Total hip arthroplasty in sickle cell disease: A systematic review and meta-analysis of functional outcomes and complications.

BACKGROUND

Sickle cell disease (SCD) is a significant risk factor for avascular necrosis (AVN) of the femoral head, often necessitating total hip arthroplasty (THA) at a younger age than patients with primary osteoarthritis. This systematic review and meta-analysis aimed to evaluate the functional outcomes, surgical complications, and intraoperative blood loss in SCD patients undergoing THA.

MATERIALS AND METHODS

A systematic search of databases, including Cochrane, Web of Science, Scopus, EMBASE, and PubMed, was conducted on November 5, 2024. Studies involving sickle cell patients who underwent THA were included.
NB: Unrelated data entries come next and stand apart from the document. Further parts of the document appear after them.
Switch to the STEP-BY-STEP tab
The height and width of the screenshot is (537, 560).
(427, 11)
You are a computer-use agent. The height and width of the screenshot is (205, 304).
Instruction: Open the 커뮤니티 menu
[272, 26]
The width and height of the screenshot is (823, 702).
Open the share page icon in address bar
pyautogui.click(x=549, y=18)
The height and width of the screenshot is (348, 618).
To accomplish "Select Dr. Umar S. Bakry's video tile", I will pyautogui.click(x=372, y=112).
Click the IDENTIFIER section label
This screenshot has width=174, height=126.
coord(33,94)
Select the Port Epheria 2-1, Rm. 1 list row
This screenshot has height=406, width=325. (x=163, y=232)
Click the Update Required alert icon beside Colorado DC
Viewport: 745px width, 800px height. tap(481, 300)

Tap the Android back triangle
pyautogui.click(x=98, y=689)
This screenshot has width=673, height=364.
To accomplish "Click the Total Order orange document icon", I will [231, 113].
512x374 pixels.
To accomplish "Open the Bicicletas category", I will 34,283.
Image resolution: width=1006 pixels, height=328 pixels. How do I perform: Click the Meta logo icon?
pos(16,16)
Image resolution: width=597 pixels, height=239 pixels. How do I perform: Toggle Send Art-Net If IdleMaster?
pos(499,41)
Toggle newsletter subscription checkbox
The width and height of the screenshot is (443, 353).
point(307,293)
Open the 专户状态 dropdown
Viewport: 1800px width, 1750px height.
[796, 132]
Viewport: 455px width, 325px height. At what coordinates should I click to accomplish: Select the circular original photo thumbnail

Functional outcomes were assessed using scoring systems such as the Oxford Hip Score (OHS) and Harris Hip Score (HHS). Postoperative complications, revision rates, and intraoperative blood loss were also analyzed. Statistical analyses were conducted to derive pooled estimates and confidence intervals. PROSPERO ID: CRD42024609360.

RESULTS

A total of 25 studies met the inclusion criteria, comprising both retrospective and prospective studies. The pooled analysis revealed a significant improvement in functional outcomes, with a mean HHS increase of 6.96 (95 % CI: 5.56-8.35). Mean age of patients ranged from 20 to 35 years. Pooled estimate of complications included aseptic loosening (12 %), dislocation (1 %), heterotopic ossification (8 %), iatrogenic fracture (8 %), infection (8 %), osteolysis (8 %), periprosthetic fractures (8 %), revision surgery (11 %), sickle cell crisis (5 %), and thromboembolism (2 %). The mean blood loss was 1059.24 ml.

CONCLUSION

THA in sickle cell patients presents considerable challenges with a high risk of complications. Despite these challenges, THA can lead to functional improvement. Given the heightened risk profile, multidisciplinary perioperative care strategies are essential to optimize outcomes.